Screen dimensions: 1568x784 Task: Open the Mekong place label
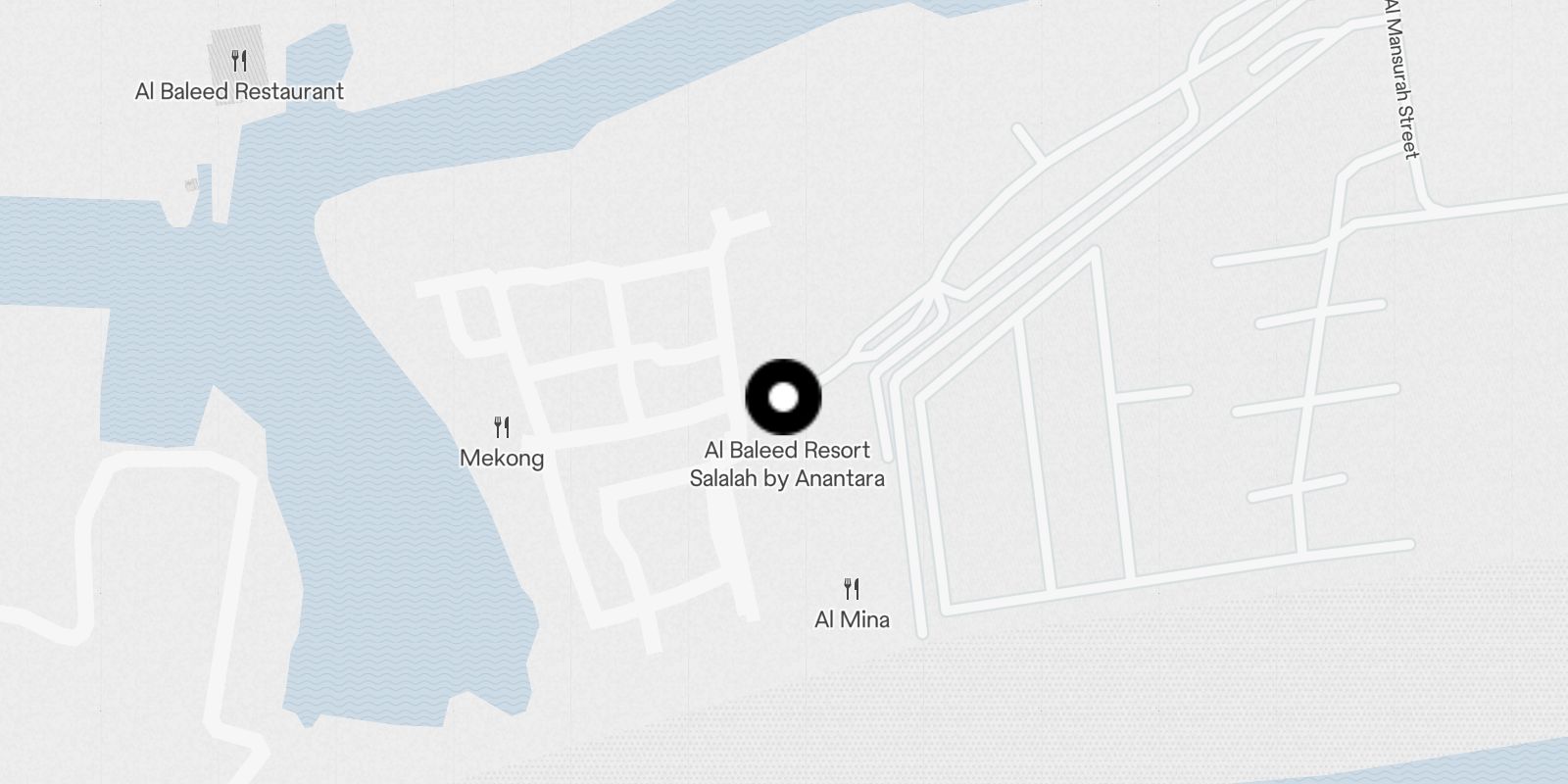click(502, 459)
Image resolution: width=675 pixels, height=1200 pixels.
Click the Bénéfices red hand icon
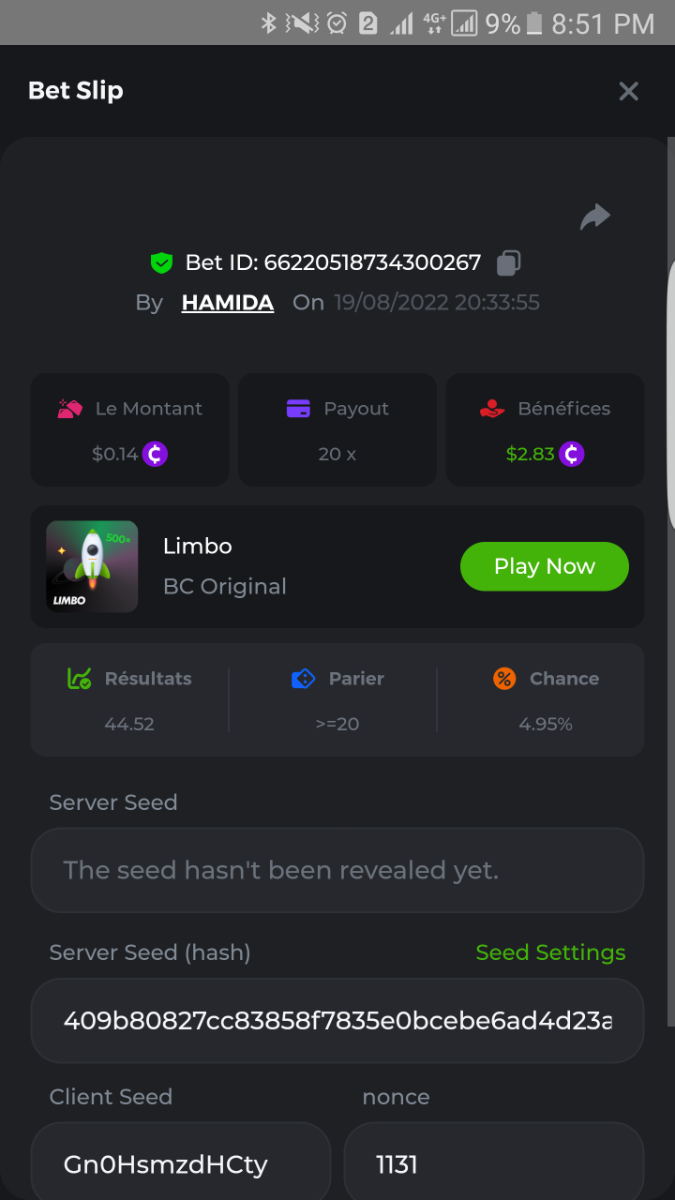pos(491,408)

▶ Exercise objective
Rescale the listing above by writing out every line again, requests included, with each coordinate in the answers multiplied by 2.1 and rounded to a whole number, halves rounded up. Leave out the pictures.

▶ Reply to the exercise
Screen dimensions: 1568x784 Task: Open the Mekong place label
click(1054, 964)
Image resolution: width=675 pixels, height=1200 pixels.
Click the Bénéfices red hand icon
pos(1031,857)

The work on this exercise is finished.